Some of the learning environments also include recent research findings, for example on the topic of fake news. It is based on a fög study on disinformation and shows school students where people in Switzerland come across fake news and how they can recognize falsehoods.
“Our survey shows that study participants mostly encountered disinformation on social media,” says Rivière. “It is therefore essential that young people stay critical when it comes to their media consumption.” One of project’s goals is to show the differences between journalism-based media and social media. “Journalists have to adhere to certain standards, which isn’t the case for other content producers. This includes, for example, balanced and factual reporting,” Maude Rivière says.
Our survey shows that study participants mostly encountered disinformation on social media.
The latest module focuses on how journalists work and produce content. Media professionals will discuss their work in webinars, starting in the fall. For example, the co-heads of the fact-checking department at the Swiss broadcasting company SRF will explain how they identify fake news and talk about tools that the school students can then try out themselves. The head of video news at the free daily newspaper 20min will talk about how he plans and films video segments, and the students can then produce their own videos, while a journalist from the local news outlet tsüri.ch reveals some of the tricks of her trade.
The interactive webinars are also available to schools remotely. “Experienced teachers will guide the class by providing prompts and activities and answering questions,” says Lucht. The webinars will be recorded and the recordings made publicly available as teaching materials on CheckNews.
CheckNews provides extensive materials to support teachers in the classroom. “There are fact sheets and instructions on how to use the teaching materials for each learning environment,” says Lucht. Teachers can also find materials for the webinars that help them prepare and follow up on the topic in class, including a tech support desk that can help teachers and their students when it comes to recording videos and using editing software.
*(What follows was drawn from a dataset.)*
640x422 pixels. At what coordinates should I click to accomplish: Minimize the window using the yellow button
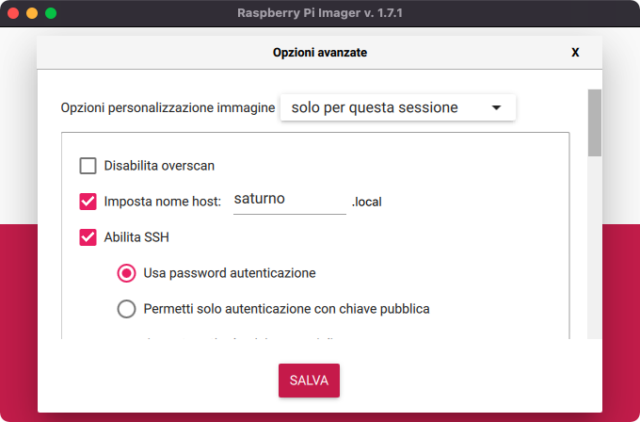[31, 13]

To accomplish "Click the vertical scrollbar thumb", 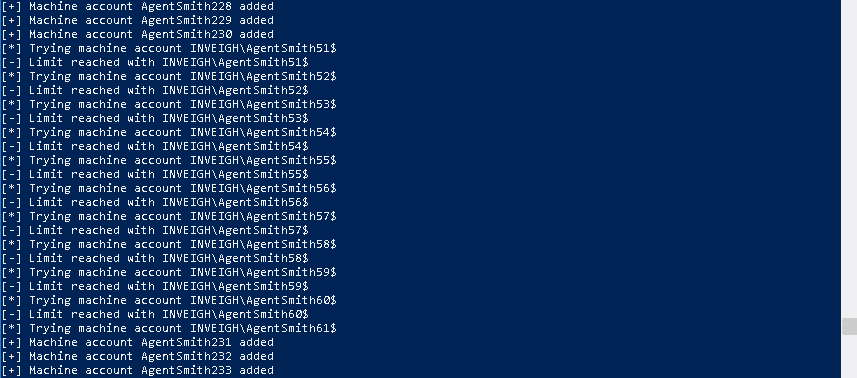I will click(x=849, y=326).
CheckNews is available online through the IQES learning platform, which offers many benefits. Over 10,000 schools in the German-speaking part of Switzerland already use the platform and can therefore also access CheckNews. In addition to creating learning environments, the IQES experts also handle the didactic preparation of the materials online. All teaching materials are tested in the classroom by experienced IQES teachers before publication and revised if necessary. “For specific topics such as climate change or cyberbullying, we also bring in external expertise,” says Lucht. New materials and offers are added to the non-profit project, which is funded by various foundations and the SNSF’s Agora scheme, on an ongoing basis.